Cały czas jeszcze mamy nie skończony sufit co mnie trochę martwi, ale podobno do końca tego tygodnia będzie już skończony. Musieliśmy także wymienić trzy dekory by były słabej jakości i posiadały znaczne odchyłki od standardu. Kafelki powoli wypełniają ściany i oczom naszym ukazuje się łazienka.
Przyznam się że efekt podoba nam się coraz bardziej. Nie mogę się doczekać kiedy zamontujemy prysznic, wannę oraz umywalki i łazienka zostanie w pełni zamknięta. Udało się także zmienić wyprowadzenie wody do panela prysznicowego, którego montaż przewidzieliśmy narożnie. Było z tym trochę zabawy, ale daliśmy radę.
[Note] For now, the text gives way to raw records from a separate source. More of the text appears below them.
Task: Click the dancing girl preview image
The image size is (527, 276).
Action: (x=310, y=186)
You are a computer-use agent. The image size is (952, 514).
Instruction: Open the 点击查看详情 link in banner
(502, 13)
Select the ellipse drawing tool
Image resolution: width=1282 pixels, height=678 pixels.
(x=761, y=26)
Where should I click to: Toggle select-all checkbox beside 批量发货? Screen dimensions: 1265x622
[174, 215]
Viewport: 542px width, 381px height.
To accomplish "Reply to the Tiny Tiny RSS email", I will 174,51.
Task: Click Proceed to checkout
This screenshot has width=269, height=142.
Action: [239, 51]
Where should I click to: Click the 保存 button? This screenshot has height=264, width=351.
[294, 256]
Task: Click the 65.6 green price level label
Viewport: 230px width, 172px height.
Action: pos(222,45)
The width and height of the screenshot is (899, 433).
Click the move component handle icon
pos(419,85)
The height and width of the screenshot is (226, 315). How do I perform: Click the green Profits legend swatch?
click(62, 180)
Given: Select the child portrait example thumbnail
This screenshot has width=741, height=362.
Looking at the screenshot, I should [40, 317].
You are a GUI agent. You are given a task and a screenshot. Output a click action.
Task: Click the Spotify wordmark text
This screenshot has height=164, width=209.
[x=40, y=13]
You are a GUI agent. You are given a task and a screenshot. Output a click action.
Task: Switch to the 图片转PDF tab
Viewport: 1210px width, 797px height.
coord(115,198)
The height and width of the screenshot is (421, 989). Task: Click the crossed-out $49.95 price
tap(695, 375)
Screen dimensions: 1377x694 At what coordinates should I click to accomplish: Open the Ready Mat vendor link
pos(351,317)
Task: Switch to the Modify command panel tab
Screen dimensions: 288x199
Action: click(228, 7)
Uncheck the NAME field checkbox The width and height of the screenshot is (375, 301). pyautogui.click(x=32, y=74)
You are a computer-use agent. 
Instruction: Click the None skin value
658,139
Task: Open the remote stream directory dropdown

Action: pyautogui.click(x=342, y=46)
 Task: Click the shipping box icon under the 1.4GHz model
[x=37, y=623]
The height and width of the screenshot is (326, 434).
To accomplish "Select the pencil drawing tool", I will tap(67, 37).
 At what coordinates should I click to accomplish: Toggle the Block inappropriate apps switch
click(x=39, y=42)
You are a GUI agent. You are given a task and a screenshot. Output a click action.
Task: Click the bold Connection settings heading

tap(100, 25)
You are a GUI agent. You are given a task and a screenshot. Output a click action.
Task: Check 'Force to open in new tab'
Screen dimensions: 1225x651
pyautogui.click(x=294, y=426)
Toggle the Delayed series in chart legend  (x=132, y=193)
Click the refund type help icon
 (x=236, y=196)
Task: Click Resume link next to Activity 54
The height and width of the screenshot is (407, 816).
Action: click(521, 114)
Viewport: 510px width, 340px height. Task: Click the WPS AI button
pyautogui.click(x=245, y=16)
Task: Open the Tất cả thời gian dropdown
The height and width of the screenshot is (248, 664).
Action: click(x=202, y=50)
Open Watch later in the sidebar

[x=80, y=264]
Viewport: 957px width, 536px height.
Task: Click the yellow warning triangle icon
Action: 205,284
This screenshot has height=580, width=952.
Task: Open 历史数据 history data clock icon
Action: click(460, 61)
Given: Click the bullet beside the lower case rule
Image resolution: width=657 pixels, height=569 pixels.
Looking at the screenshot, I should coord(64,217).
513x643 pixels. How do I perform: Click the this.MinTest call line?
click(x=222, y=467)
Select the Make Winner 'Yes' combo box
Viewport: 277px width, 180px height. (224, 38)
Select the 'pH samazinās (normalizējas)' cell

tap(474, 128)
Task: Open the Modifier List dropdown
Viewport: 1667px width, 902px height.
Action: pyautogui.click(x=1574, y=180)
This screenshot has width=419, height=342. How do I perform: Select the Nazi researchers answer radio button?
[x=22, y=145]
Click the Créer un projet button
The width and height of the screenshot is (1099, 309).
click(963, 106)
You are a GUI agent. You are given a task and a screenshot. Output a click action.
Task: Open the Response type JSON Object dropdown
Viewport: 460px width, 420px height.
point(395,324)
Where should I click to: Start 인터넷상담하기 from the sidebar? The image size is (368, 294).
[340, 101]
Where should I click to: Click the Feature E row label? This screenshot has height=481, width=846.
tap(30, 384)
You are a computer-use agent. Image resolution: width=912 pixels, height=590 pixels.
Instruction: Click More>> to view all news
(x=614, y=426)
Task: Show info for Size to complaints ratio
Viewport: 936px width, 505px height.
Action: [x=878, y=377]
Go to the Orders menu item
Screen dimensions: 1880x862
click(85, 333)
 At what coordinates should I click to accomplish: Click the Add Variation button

W tym roku chciałem zrobić jeszcze schody wejściowe, ale z przyczyn od nas niezależnych nie udało się.
Przełożyliśmy to na wiosnę, wtedy zrobimy schody oraz podjazd wraz ze ścieżkami. Pewnie także i ogrodzenie.
Na tę chwilę zrobiliśmy schody tymczasowe, drewniane :) Bardzo fajne i wygodne. Byle do wiosny.